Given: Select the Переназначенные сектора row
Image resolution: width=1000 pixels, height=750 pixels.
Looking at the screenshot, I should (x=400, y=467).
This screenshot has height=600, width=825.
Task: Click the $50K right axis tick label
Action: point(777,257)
********************
- _Work request_
Give the complete material back, word for word.

- _Output below_
Given: Select the Переназначенные сектора row
Image resolution: width=1000 pixels, height=750 pixels.
Looking at the screenshot, I should (x=400, y=467).
This screenshot has height=600, width=825.
Task: Click the $50K right axis tick label
Action: point(777,257)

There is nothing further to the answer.